Containers come to hyper-converged systems, but now what?

For IT pros managing virtualized, bare-metal and containerized workloads in the data center, can hyper-converged infrastructure offer what’s needed?

Apple pie and ice cream are a perfect match.

IT pros may sometime soon see a similar pairing in the data center, with hyper-converged systems becoming synonymous with containers as a great way to match applications and infrastructure.

While enterprises can go to Amazon Web Services or Azure to run containers, these public cloud environments may not satisfy IT pros seeking greater efficiency at all layers. Containers help with that at the OS level and up, while hyper-converged infrastructure (HCI) helps at the hardware level — and together, they can make a “pretty powerful combination,” said Dennis Smith, a research director at analyst firm Gartner.

Adoption of Docker’s container technology has quadrupled in the past year, so a solid platform to support both virtualization and containers is increasingly critical, according to Rob Steele, converged consulting systems engineer at RoundTower Technologies LLC, a consulting and managed services firm in Cincinnati.

“HCI is going to continue to become the platform and infrastructure of choice for containers and virtualization workloads,” he said.

The flexibility to expand into VMs on-premises or in the cloud will be key, agreed Kiran Kamity, CEO and co-founder of containers-as-a-service startup ContainerX in San Jose, Calif. “Containers are the next phase for hyper-converged after they have exhausted the virtualized workloads,” he said.

Realizing that bundling layers could create a new data center stack and architecture for agile processes and containers, vendors are starting to stake their claims with new products. The first hyper-converged infrastructure platform for containers was introduced late last year by Rancher Labs.

This month, hyper-converged systems maker Nutanix released its Acropolis Container Services (ACS), which allows VMs, nonvirtualized workloads and containers to all sit on same Nutanix cluster.

Before ACS, Nutanix had reference architecture for do-it-yourself configurations to deploy containers in VMs and automate it through PowerShell scripts, said Prabu Rambadran, director of product marketing at Nutanix, who has a master’s degree in computer science from Ohio University.

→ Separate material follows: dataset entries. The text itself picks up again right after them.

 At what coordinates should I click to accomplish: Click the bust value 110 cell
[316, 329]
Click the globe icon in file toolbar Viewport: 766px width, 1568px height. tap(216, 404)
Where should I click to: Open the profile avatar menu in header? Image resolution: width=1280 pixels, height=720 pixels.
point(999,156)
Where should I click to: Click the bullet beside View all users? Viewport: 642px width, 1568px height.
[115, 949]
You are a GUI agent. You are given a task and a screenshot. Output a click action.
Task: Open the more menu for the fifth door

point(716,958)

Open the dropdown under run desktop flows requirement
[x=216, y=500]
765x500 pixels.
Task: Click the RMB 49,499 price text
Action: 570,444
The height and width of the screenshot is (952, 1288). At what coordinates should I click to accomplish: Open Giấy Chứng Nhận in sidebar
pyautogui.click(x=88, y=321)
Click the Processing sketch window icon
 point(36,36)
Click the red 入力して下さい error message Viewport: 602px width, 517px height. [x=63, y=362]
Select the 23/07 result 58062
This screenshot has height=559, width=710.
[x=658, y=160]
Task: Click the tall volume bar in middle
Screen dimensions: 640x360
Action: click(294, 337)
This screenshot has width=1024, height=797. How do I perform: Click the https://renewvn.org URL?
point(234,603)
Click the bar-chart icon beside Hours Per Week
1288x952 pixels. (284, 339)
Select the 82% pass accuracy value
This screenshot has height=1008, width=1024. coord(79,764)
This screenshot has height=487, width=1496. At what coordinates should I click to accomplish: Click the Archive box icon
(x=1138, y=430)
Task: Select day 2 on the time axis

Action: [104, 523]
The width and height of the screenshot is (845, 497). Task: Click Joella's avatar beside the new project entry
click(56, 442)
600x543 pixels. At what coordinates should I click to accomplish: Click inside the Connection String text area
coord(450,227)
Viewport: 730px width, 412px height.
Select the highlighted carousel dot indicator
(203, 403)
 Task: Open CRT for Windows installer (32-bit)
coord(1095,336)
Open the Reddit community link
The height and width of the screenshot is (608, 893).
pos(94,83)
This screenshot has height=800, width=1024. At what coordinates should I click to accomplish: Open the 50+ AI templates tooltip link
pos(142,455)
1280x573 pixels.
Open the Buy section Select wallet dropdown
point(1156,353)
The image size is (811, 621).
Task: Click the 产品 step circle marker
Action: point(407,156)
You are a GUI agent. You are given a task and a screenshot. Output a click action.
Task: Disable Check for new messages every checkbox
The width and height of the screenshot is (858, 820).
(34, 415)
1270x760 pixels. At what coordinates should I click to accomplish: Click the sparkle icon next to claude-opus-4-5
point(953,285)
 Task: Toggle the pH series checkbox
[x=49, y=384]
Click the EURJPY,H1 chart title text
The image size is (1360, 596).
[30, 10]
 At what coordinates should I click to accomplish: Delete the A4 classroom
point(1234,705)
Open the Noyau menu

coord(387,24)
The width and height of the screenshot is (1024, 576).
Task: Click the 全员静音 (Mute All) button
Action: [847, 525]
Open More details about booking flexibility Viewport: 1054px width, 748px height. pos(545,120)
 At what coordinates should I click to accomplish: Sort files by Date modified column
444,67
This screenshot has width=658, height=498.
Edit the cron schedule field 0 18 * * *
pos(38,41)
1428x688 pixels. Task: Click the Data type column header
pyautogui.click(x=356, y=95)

With ACS, users and developers get access to a Nutanix cluster automatically and can put down Docker Engine on a Nutanix cluster. The process was manual, but now it is automated from the command prompt, he said, with the next step putting it in a self-service portal.

ACS, now available and shipping, is the first phase of Nutanix’s strategy to use existing Docker tools to deploy on top of the Nutanix infrastructure. Later this year, the second phase will use Nutanix’s management tool, Prism, to deploy and manage containers — still using Docker, but with deployment transparent to users, and the container will be the same as using a VM, Rambadran said.

The main problem hyper-converged systems makers face is a conflict between focusing on what customers are seeking now versus what those same customers may want in the future, Kamity said.

It is still early for IT shops to make changes to their infrastructure and hardware for containers, said Jarid Cottrell, a senior associate in the cloud computing and open source practice at Booz Allen Hamilton Inc. in McLean, Va. While he is interested in how users respond to Docker Engine being packaged with Hewlett Packard Enterprise’s new servers, he said he thinks data centers likely will continue to invest in running containers on existing infrastructure for benefits, including portability.

“Once we get most of the applications or workloads into containers, that’s when we will start to see more shifts in the underlying architecture,” he said. “With our applications in a good spot, we can then decide what changes to make from there.”

Beyond hyper-converged infrastructure, Cottrell said he sees the changing role of the operating system having a greater influence on all hardware — especially in a world with containers and microservices, eliminating the need for a full-blown OS. Products from companies such as Red Hat, Rancher, Mesos and VMware’s Project Photon will shrink the footprint of the OS to make it specific to containers.

“That will have a huge impact on the hardware and what you really need to implement a modern architecture,” he said.